> What is being asked
Present every line of the following records as a numbered list, omitting any blank lines.

[Dataset items]
▼

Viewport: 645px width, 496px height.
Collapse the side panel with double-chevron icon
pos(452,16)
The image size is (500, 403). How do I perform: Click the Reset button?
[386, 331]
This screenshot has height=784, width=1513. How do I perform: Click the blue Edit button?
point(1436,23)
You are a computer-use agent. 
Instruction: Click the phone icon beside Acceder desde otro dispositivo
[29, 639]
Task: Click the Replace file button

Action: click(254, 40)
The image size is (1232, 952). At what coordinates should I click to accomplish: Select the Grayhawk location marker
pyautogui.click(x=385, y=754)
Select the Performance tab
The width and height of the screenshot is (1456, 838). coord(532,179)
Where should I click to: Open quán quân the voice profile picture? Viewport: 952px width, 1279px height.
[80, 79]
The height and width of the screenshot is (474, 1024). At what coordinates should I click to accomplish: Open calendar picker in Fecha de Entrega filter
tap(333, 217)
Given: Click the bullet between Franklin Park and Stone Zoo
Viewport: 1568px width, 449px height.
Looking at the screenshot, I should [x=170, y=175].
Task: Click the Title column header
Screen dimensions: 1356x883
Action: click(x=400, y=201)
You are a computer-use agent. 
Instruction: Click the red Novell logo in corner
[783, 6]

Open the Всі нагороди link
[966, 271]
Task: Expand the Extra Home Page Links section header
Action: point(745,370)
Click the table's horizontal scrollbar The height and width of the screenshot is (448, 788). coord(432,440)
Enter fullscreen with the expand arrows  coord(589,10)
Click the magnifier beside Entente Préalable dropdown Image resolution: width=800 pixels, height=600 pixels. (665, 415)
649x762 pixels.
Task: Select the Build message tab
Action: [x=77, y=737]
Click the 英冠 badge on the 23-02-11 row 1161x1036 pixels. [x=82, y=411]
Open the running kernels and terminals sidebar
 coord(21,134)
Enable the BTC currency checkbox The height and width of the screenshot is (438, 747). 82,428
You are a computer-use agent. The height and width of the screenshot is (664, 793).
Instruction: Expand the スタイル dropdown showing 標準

▲

> Result of the task
1. Viewport: 645px width, 496px height.
2. Collapse the side panel with double-chevron icon
3. pos(452,16)
4. The image size is (500, 403). How do I perform: Click the Reset button?
5. [386, 331]
6. This screenshot has height=784, width=1513. How do I perform: Click the blue Edit button?
7. point(1436,23)
8. You are a computer-use agent. 
9. Instruction: Click the phone icon beside Acceder desde otro dispositivo
10. [29, 639]
11. Task: Click the Replace file button
12. Action: click(254, 40)
13. The image size is (1232, 952). At what coordinates should I click to accomplish: Select the Grayhawk location marker
14. pyautogui.click(x=385, y=754)
15. Select the Performance tab
16. The width and height of the screenshot is (1456, 838). coord(532,179)
17. Where should I click to: Open quán quân the voice profile picture? Viewport: 952px width, 1279px height.
18. [80, 79]
19. The height and width of the screenshot is (474, 1024). At what coordinates should I click to accomplish: Open calendar picker in Fecha de Entrega filter
20. tap(333, 217)
21. Given: Click the bullet between Franklin Park and Stone Zoo
22. Viewport: 1568px width, 449px height.
23. Looking at the screenshot, I should [x=170, y=175].
24. Task: Click the Title column header
25. Screen dimensions: 1356x883
26. Action: click(x=400, y=201)
27. You are a computer-use agent. 
28. Instruction: Click the red Novell logo in corner
29. [783, 6]
30. Open the Всі нагороди link
31. [966, 271]
32. Task: Expand the Extra Home Page Links section header
33. Action: point(745,370)
34. Click the table's horizontal scrollbar The height and width of the screenshot is (448, 788). coord(432,440)
35. Enter fullscreen with the expand arrows  coord(589,10)
36. Click the magnifier beside Entente Préalable dropdown Image resolution: width=800 pixels, height=600 pixels. (665, 415)
37. 649x762 pixels.
38. Task: Select the Build message tab
39. Action: [x=77, y=737]
40. Click the 英冠 badge on the 23-02-11 row 1161x1036 pixels. [x=82, y=411]
41. Open the running kernels and terminals sidebar
42.  coord(21,134)
43. Enable the BTC currency checkbox The height and width of the screenshot is (438, 747). 82,428
44. You are a computer-use agent. The height and width of the screenshot is (664, 793).
45. Instruction: Expand the スタイル dropdown showing 標準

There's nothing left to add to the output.